That there, that’s to me the most powerful thing that you can deliver to an admissions office. Those get massaged and they get formatted and they get layered, and someone says, “Well, I know that you want to change the world, but if you just wrote that you wanted to be a consultant, you’ll get in.” They get modified away. For those people who hold onto that little nugget, that’s gold in an admissions office because we can see it. It resonates because then it carries through. There’s echoes throughout the application in the journey if it has a meaning.

Also in the interview. [28:34]

I know I’m up here in the little woo woo space, but it’s-

No. It’s much easier to be enthusiastic about something you genuinely believe in, and that comes through in your writing. It comes through in your interview to be sure. It might come through probably in the video if you’re genuinely enthusiastic about something as opposed to just making something up. It can’t be faked. [28:38]

Totally agree, and I will tell you, Linda, that this is not advice that ends at the application stage.

Of course. [29:01]

This becomes the story of how you network with the students that you share the space with. This becomes the story that when you attend a speaker series and you wait afterwards to chat up the speaker that, if you’ve got something powerful and exciting to talk about, they’re going to remember you. If you’re into the workforce and you’re starting, you’re trying to secure that summer internship, it’s going to be the thing that’s passionate and exciting when you’re at the other end and you’re looking to settle in that first job and when you realize that that first job isn’t going to get you where you want to go because the real value of the MBA is lifetime, right? It really doesn’t show up till four or five years when you end up in the C-suite. This kernel is going to carry you through the whole way or the enthusiasm behind it.

Now, you started out, you didn’t start out, but you certainly mentioned very early on in the interview artificial intelligence and ChatGPT and, obviously, Berkeley is a leader in that. What about applicants using it? [29:46]

Good question. I think I’ve gone on the journey that a lot of my peers have gone on. The first piece of this journey was, well, I hope our fraud software can catch it. I think a lot of the world has gone on this journey with us where you stop and then you say, “Well, this is a tool. This is a tool like the calculator is a tool.” I think that’s probably the common thread I’ve heard. I’ve already had typing in an email and I’m getting suggested next three sentences. This is where we are. The tool exists.

I am still going to suggest that there’s no tool that’s going to tell me your career goals. Now, that tool might help you articulate those career goals a little bit better, but those goals will have to be yours. There’s no tool that’s going to tell me the moment that made you feel alive or why it gave meaning to you. It may be that that tool helps you frame your thoughts, put those pieces together in a way that’s cohesive. If English is not your first language and you’re trying to organize your thoughts in a way that would give you the tools to succeed, it could very well be that this is a really useful tool to organize, but those core thoughts have to be yours.

I think that’s key here, and I don’t think that we’re going to move on that concept, but those core thoughts and ideas have to be yours, and then if you’re going to use the tool, I hope that you use it well. Maybe the thing you’re demonstrating to me is your expertise in the use of the tool because I will, and we have seen already, poorly framed and poorly worded things that don’t really seem to capture the individual. This is probably the first year that we’re starting to see that.

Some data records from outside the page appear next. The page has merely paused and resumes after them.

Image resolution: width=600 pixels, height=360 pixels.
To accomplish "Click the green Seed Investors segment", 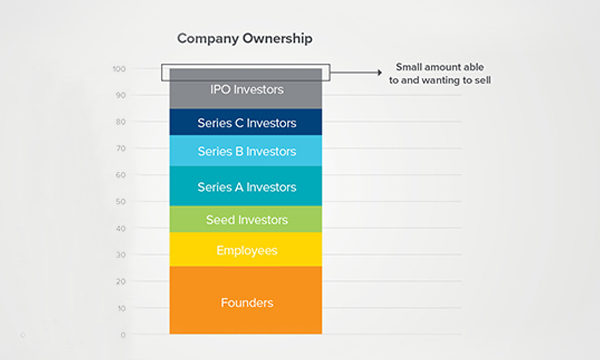I will pyautogui.click(x=246, y=219).
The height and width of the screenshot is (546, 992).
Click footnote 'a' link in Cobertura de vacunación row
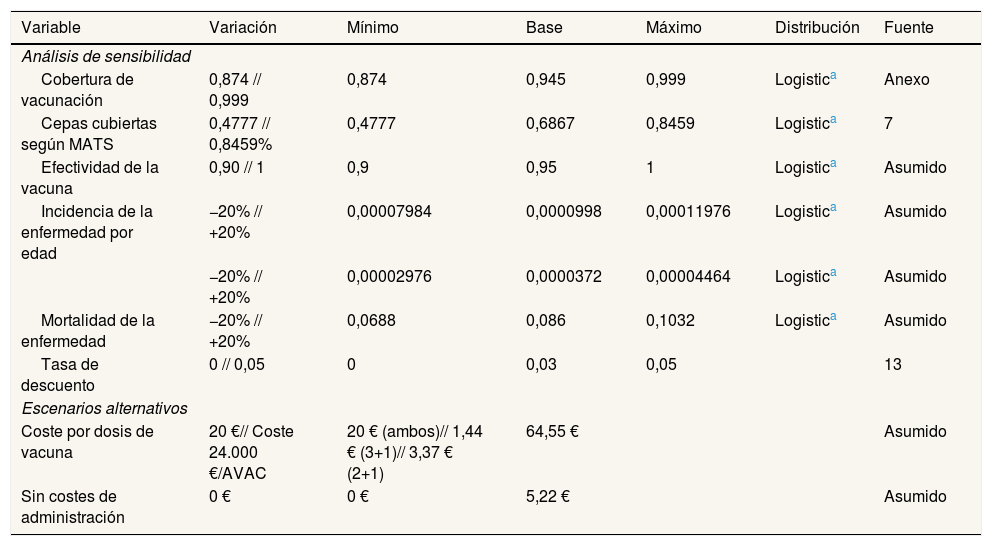click(x=834, y=76)
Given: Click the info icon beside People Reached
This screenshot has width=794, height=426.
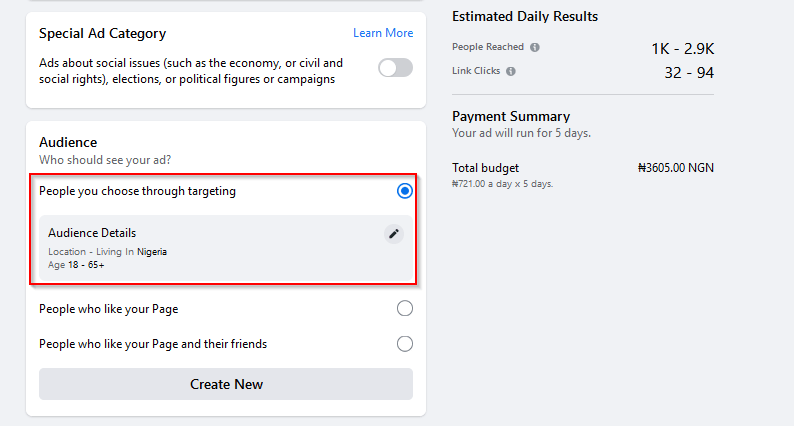Looking at the screenshot, I should [x=535, y=47].
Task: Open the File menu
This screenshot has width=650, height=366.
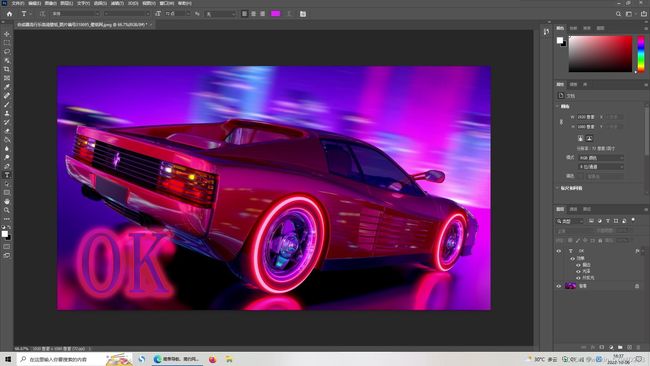Action: [x=17, y=3]
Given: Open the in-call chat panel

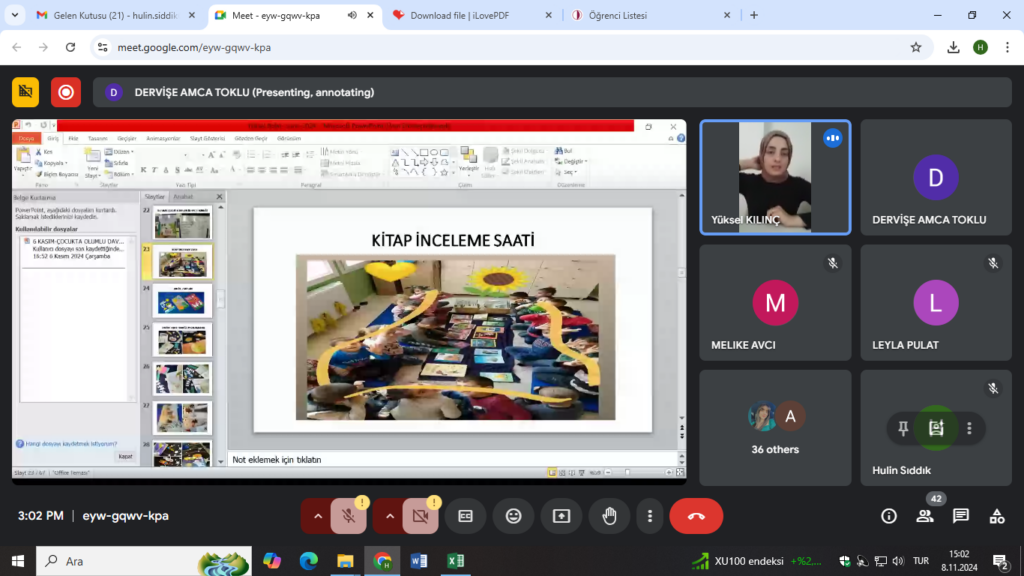Looking at the screenshot, I should coord(960,516).
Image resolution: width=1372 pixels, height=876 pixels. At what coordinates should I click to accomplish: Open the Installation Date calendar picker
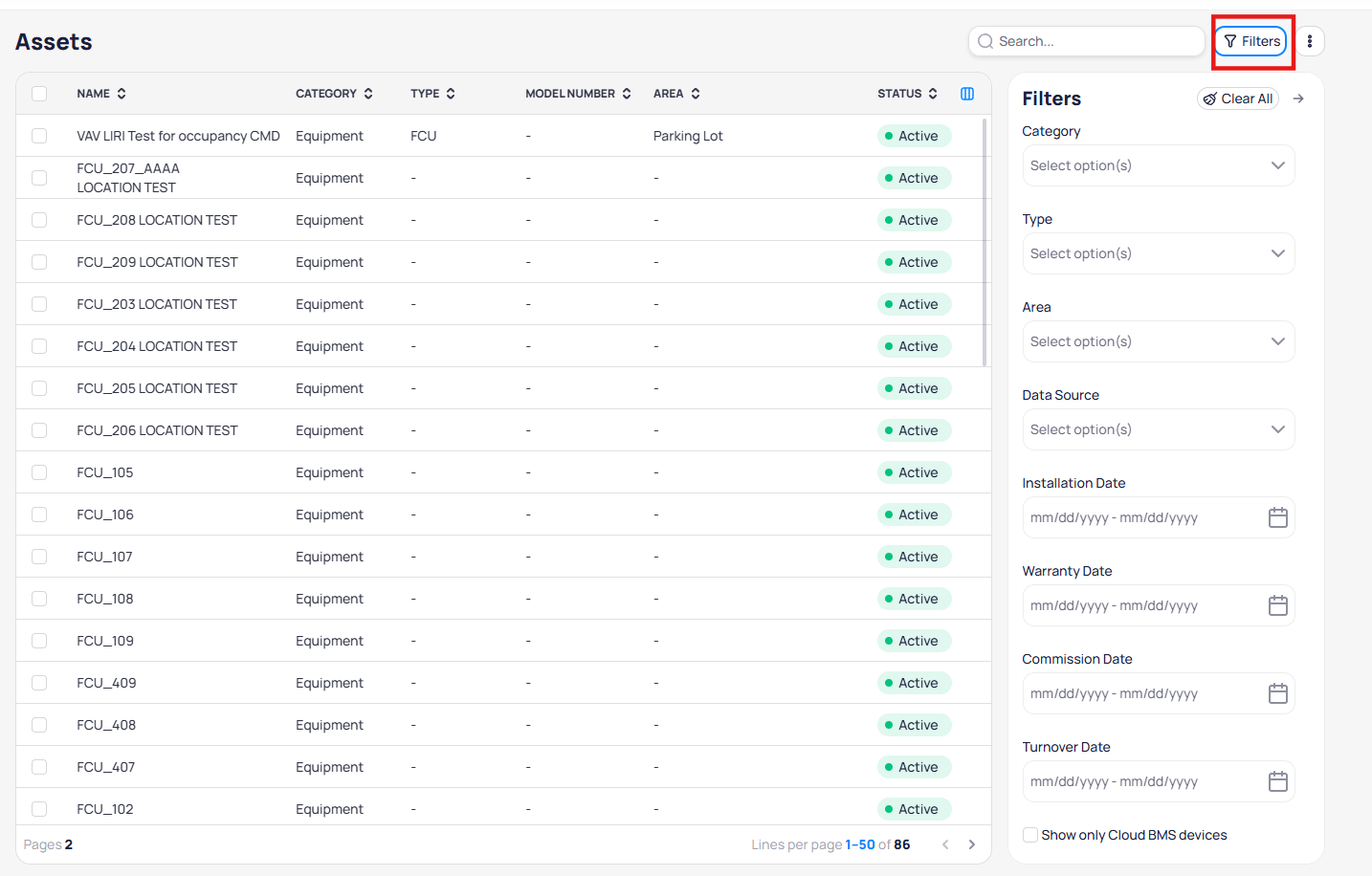[x=1277, y=517]
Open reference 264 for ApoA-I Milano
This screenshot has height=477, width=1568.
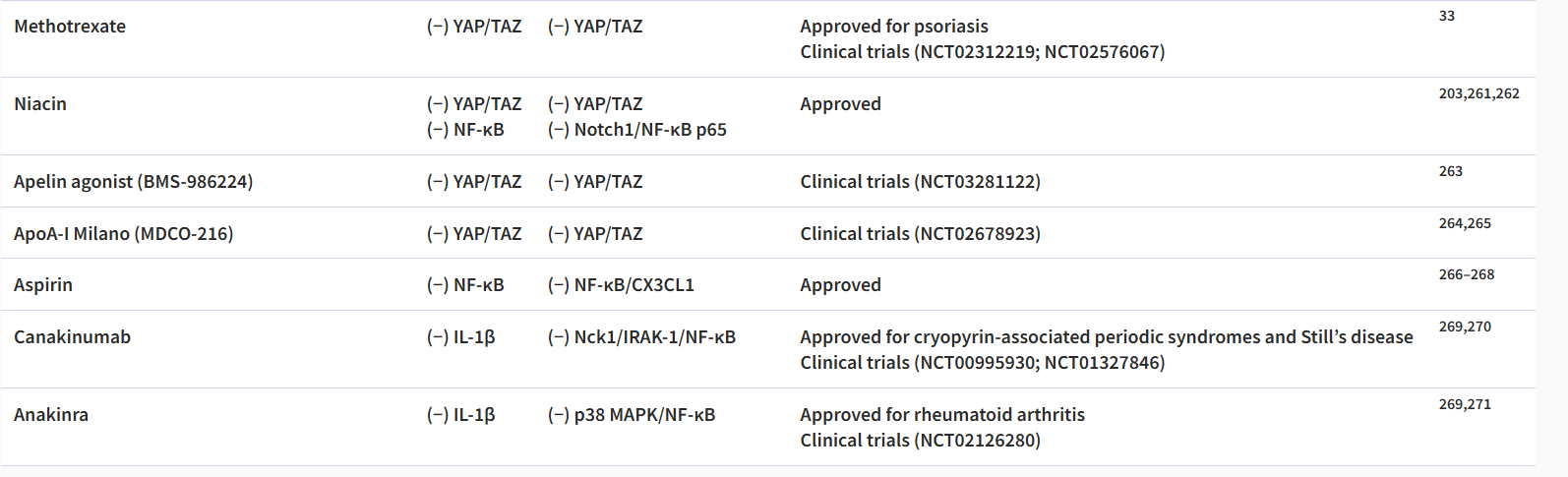(x=1450, y=223)
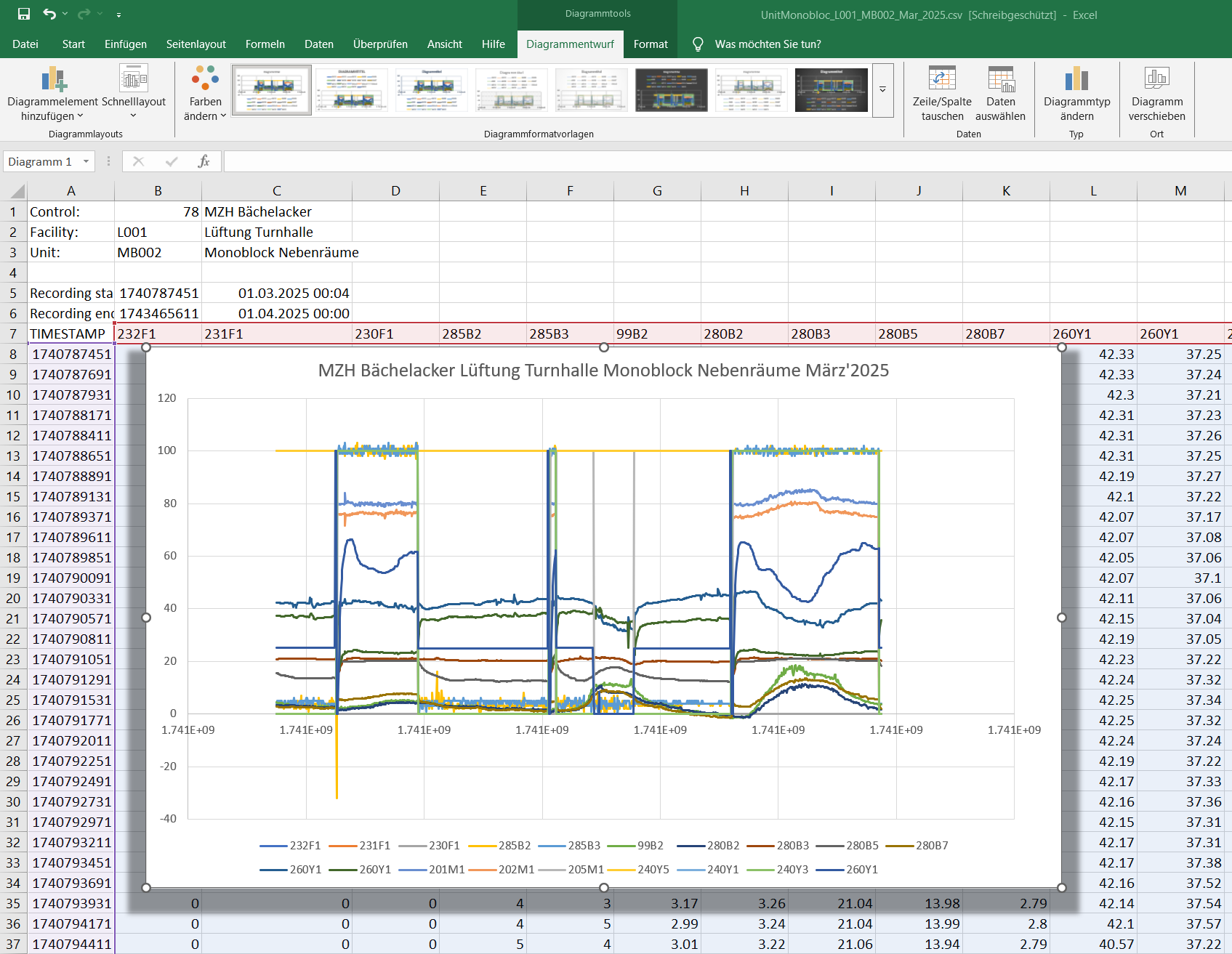Click the Save icon in title bar
This screenshot has width=1232, height=954.
coord(24,15)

That makes sense that this is the first year you’re seeing it. I’ve played with it a little bit. I’ve said this before on the podcast. If you use it blindly, you’re going to produce drivel, very generic and not very meaningful. If you use it either to edit your work, perhaps to generate some ideas or to help you structure an essay, but the ideas are your own, perhaps it has value, but you’re still going to spend a significant amount of time on it. [31:39]

Well, you should. Yeah.

Yeah, or you say, “I might as well just write the thing.” [32:09]

I’m one of those folks that believes the magic happens in the editing. I know other people think it happens in the writing, so the idea generation. I think it’s the moment where you come back and say, “Oh, well, now I see how those pieces should fit together.” With that in mind, I understand that the tool may be used.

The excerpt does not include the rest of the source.